Dazzle blinds. Sometimes it keeps us from seeing. That’s why I try drawing with my eyes closed. I try tuning in to the vibration of color. I try letting the lines twist, bend, and tangle. Because sometimes, the less you see, the more you feel you know exactly where you are.

In the end, this isn’t about clarifying anything. It’s about looking differently at what’s already there. Drawing, at its core, feels a lot like looking for your keys knowing full well they’re probably in the one spot you haven’t checked. And as Woody Allen once put it: Eighty percent of success is just showing up.[11]


Footnotes
[1] Donna Haraway, Staying with the Trouble: Making Kin in the Chthulucene, Duke University Press, 2016.
[2] John Berger, Ways of Seeing, Penguin Books, 1972. Berger argues that drawing is a way of knowing the world, not just representing it.
[3] Junichiro Tanizaki, In Praise of Shadows (1933).

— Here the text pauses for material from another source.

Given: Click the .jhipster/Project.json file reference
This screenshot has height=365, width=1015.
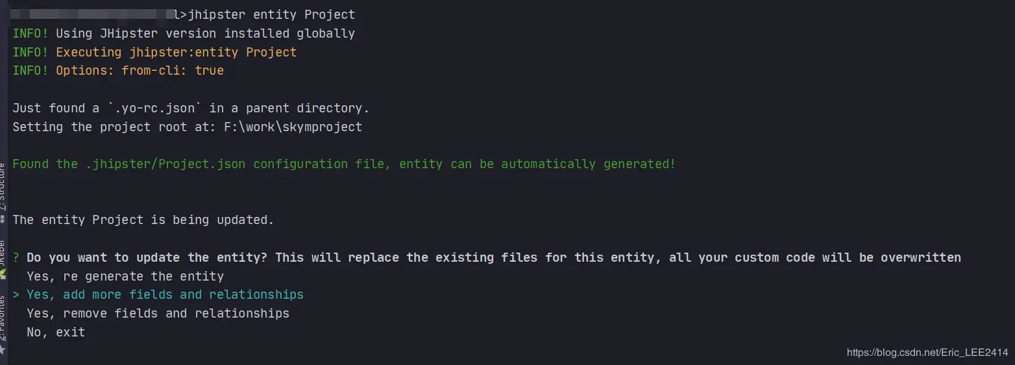Looking at the screenshot, I should point(165,164).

In this essay, Tanizaki reflects on traditional Japanese aesthetics, where shadow, subtlety, and wear shape a visual culture that values opacity over brilliance.
[4] Paul Klee, Creative Confession (1920).
[5] Marcel Broodthaers, La Pluie (projet pour un texte) (1969). In this piece, Broodthaers attempts to write under the rain, turning language into an impossible gesture and highlighting its material limits.
[6] Anthony Dunne and Fiona Raby, Speculative Everything: Design, Fiction, and Social Dreaming, MIT Press, 2013.
[7] Donna Haraway, Staying with the Trouble, op. cit.
[8] Holy Motors, dir. Leos Carax, 2012. A visual metaphor for purposeless creation, the protagonist moves through fragmented identities without any narrative closure.
[9] Sigmund Freud, widely cited in discussions on psychoanalysis and biological determinism.
[10] David Bowie, Sound and Vision, from the album Low (1977). The line “blue, blue, electric blue, that’s the colour of my room where I will live” suggests an emotionally ambiguous space—a metaphor for the creative process as dwelling in uncertainty.
[11] Woody Allen, Seventy Percent of Success Is Showing Up, quoted in numerous interviews and publications since the 1980s. The line reflects his trademark irony about the absurdity of effort and the performance of success.